Duke-NCCU Internship Program Launches Careers

Former communications interns now work at Duke in various roles

Shaun King, right, multimedia specialist with Political Science, teaches NCCU interns Deja Finch, left, and Cameron Rogers, center, during a photography workshop at the Brodhead Center. Photo by Jared Lazarus.
Shaun King, right, multimedia specialist with Political Science, teaches NCCU interns Deja Finch, left, and Cameron Rogers, center, during a photography workshop at the Brodhead Center. Photo by Jared Lazarus.

North Carolina Central University students are busy leaving their mark in communications offices around Duke this summer. 

The 17 students, who are part of an annual paid summer internship program managed by NCCU and Duke, receive hands-on experience around coding websites, designing infographics, writing content, shooting video and more. 

“I spent yesterday watching my team handle a video shoot at Duke Hospital,” said Alynda Pratt, a senior at NCCU and intern for Duke Health News & Communications. “It was a whirlwind of signing media releases, setting up rooms for interviews and making sure no patients were impacted. I loved it.”

The Duke-NCCU program began in 2005 as a way to address an underrepresentation of minority candidates in communications, news and marketing. A 2018 survey by the American Society of Newspaper Editors found that people of color represent 22.6 percent of the workforce in U.S. newsrooms. 

Since the Duke-NCCU program started, about 170 English and mass communication students at NCCU have interned with Duke communications offices. Interns work 20 hours per week for 10 weeks performing tasks such as writing, editing, shooting video, graphic design and managing social media. They also attend lunch-and-learn sessions about web design, social media and photography. 

“This program has been so rewarding for our students,” said Charmaine McKissick-Melton, associate professor and internship coordinator at NCCU. “They gain the confidence and skills to enter the workforce.”

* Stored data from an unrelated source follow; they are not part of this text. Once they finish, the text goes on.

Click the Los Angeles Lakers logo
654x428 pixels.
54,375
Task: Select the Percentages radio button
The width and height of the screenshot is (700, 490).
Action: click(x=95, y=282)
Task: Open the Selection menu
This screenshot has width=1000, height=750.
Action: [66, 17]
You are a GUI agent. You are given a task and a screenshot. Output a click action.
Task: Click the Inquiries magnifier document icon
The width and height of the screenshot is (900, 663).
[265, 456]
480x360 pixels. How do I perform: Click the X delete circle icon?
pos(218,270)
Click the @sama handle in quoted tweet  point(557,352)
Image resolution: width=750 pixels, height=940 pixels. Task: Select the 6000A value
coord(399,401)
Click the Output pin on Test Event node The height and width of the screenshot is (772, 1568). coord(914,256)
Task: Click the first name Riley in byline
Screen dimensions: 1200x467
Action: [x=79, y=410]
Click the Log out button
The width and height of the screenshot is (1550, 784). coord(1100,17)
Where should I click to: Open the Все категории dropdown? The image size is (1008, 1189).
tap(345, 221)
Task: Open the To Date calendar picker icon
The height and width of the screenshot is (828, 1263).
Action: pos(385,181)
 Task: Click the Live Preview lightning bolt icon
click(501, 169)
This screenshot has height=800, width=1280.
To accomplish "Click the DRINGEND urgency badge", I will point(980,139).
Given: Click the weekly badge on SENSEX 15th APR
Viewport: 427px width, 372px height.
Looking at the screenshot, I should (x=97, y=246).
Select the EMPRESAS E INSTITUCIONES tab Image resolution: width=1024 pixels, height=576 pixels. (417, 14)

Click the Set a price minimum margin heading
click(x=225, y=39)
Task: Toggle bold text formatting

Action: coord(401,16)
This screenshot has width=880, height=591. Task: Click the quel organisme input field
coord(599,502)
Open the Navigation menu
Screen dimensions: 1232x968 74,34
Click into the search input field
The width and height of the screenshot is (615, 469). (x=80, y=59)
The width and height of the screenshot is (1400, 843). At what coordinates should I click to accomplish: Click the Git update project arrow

Nine former interns now work at Duke in full-time positions in units such as the Office of Global Affairs, Geriatric Medicine Division, Social Science Research Institute and Duke Human Resources.  

NCCU interns Palace Jones, left, poses for a photo for Maya O’Neal during a photography workshop at the Brodhead Center. Photo by Jonathan Black.“In addition to getting eager young people to help out during the summer, the internship program allows supervisors to identify talented individuals who might one day be a great fit for Duke’s full-time workforce,” said Keith Lawrence, manager of the program and Duke’s executive director of University Communications.

Evan Owens interned at Duke Talent Identification Program through the Duke-NCCU program in 2016. During his internship, Owens wrote blog posts, updated content on the TIP website and helped manage Facebook and Twitter. 

Owens stayed on as an intern during his senior year and after graduation. He earned a full-time position at TIP as a communication specialist in 2018. He continues to manage social media and crafts press releases and blog posts. 

“TIP is a pretty complex organization, so those two years interning really helped me understand the organization,” Owens said. “If it hadn’t been for the Duke-NCCU program, I wouldn’t be here now.”  

Camille Wright is a former NCCU intern who now works at Duke University Press. Photo by Jonathan Black. Camille Wright interned with Duke University Press in the summer of 2017 and now works in the office as a publicity assistant. 

She’s seen her work shift from providing administrative support and maintaining databases to writing blog posts related to book content. She also coordinates book reviews and contributes social media content. 

“It’s been amazing to start my career straight out of college,” Wright said. “I’ve always wanted to work in publicity, so I’m getting to do exactly what I wanted.”